TEXT BLOCK

** begin **

This entire article is a major spoiler for Inception. Please do not read it until you've experienced Christopher Nolan's film for yourself.

Every single moment of Inception is a dream. I think that in a couple of years this will become the accepted reading of the film, and differing interpretations will have to be skillfully argued to be even remotely considered. The film makes this clear, and it never holds back the truth from audiences. Some find this idea to be narratively repugnant, since they think that a movie where everything is a dream is a movie without stakes, a movie where the audience is wasting their time.

Except that this is exactly what Nolan is arguing against. The film is a metaphor for the way that Nolan as a director works, and what he's ultimately saying is that the catharsis found in a dream is as real as the catharsis found in a movie is as real as the catharsis found in life. Inception is about making movies, and cinema is the shared dream that truly interests the director.

I believe that Inception is a dream to the point where even the dream-sharing stuff is a dream. Dom Cobb isn't an extractor. He can't go into other people's dreams. He isn't on the run from the Cobol Corporation. At one point he tells himself this, through the voice of Mal, who is a projection of his own subconscious. She asks him how real he thinks his world is, where he's being chased across the globe by faceless corporate goons.

She asks him that in a scene that we all know is a dream, but Inception lets us in on this elsewhere. Michael Caine's character implores Cobb to return to reality, to wake up. During the chase in Mombasa, Cobb tries to escape down an alleyway, and the two buildings between which he's running begin closing in on him - a classic anxiety dream moment. When he finally pulls himself free he finds Ken Watanabe's character waiting for him, against all logic. Except dream logic.

** end **

DATASET EXTRACT

** begin **

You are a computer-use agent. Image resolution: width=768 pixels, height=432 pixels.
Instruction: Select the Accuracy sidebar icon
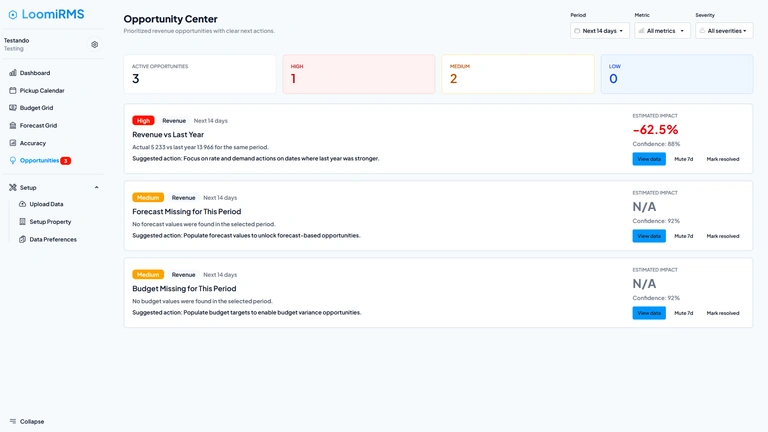(13, 143)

** end **

INSTRUCTIONS
1: Answer these about the essay on Inception:
(a) What does the essay say Inception is about?
(b) Which corporation does the essay say Cobb is not on the run from?
(c) In which city does the essay place the chase?
2: Does each statement agree with the essay on Inception? Answer yes or no, and quote the deciding words.
(a) Mal is a projection of Cobb's own subconscious.
(b) The film holds back the truth from its audience.
(c) Cobb is able to enter other people's dreams.
3: Can you carry the essay on Inception forward from its final sentence?
The listing comes from a different source than the essay on Inception.

ANSWERS TO THE TASKS
1:
(a) Making movies.
(b) The Cobol Corporation.
(c) Mombasa.

2:
(a) Yes: "the voice of Mal, who is a projection of his own subconscious"
(b) No: "it never holds back the truth from audiences"
(c) No: "He can't go into other people's dreams."

3:
Much is made in the film about totems, items unique to dreamers that can be used to tell when someone is actually awake or asleep. Cobb's totem is a top, which spins endlessly when he's asleep, and the fact that the top stops spinning at many points in the film is claimed by some to be evidence that Cobb is awake during those scenes. The problem here is that the top wasn't always Cobb's totem - he got it from his wife, who killed herself because she believed that they were still living in a dream. There's more than a slim chance that she's right - note that when Cobb remembers her suicide she is, bizarrely, sitting on a ledge opposite the room they rented. You could do the logical gymnastics required to claim that Mal simply rented another room across the alleyway, but the more realistic notion here is that it's a dream, with the gap between the two lovers being a metaphorical one made literal. When Mal jumps she leaves behind the top, and if she was right about the world being a dream, the fact that it spins or doesn't spin is meaningless. It's a dream construct anyway. There's no way to use the top as a proof of reality.

Watching the film with this eye you can see the dream logic unfolding. As is said in the movie, dreams seem real in the moment and it's only when you've woken up that things seem strange. The film's 'reality' sequences are filled with moments that, on retrospect, seem strange or unlikely or unexplained. Even the basics of the dream sharing technology is unbelievably vague, and I don't think that's just because Nolan wants to keep things streamlined. It's because Cobb's unconscious mind is filling it in as he goes along.

There's more, but I would have to watch the film again with a notebook to get all the evidence (all of it in plain sight). The end seems without a doubt to be a dream - from the dreamy way the film is shot and edited once Cobb wakes up on the plane all the way through to him coming home to find his two kids in the exact position and in the exact same clothes that he kept remembering them, it doesn't matter if the top falls, Cobb is dreaming.

That Cobb is dreaming and still finds his catharsis (that he can now look at the face of his kids) is the point. It's important to realize that Inception is a not very thinly-veiled autobiographical look at how Nolan works. In a recent red carpet interview, Leonardo DiCaprio - who was important in helping Nolan get the script to the final stages - compares the movie not to The Matrix or some other mindfart movie but Fellini's 8 1/2. This is probably the second most telling thing DiCaprio said during the publicity tour for the film, with the first being that he based Cobb on Nolan. 8 1/2 is totally autobiographical for Fellini, and it's all about an Italian director trying to overcome his block and make a movie (a science fiction movie, even). It's a film about filmmaking, and so is Inception.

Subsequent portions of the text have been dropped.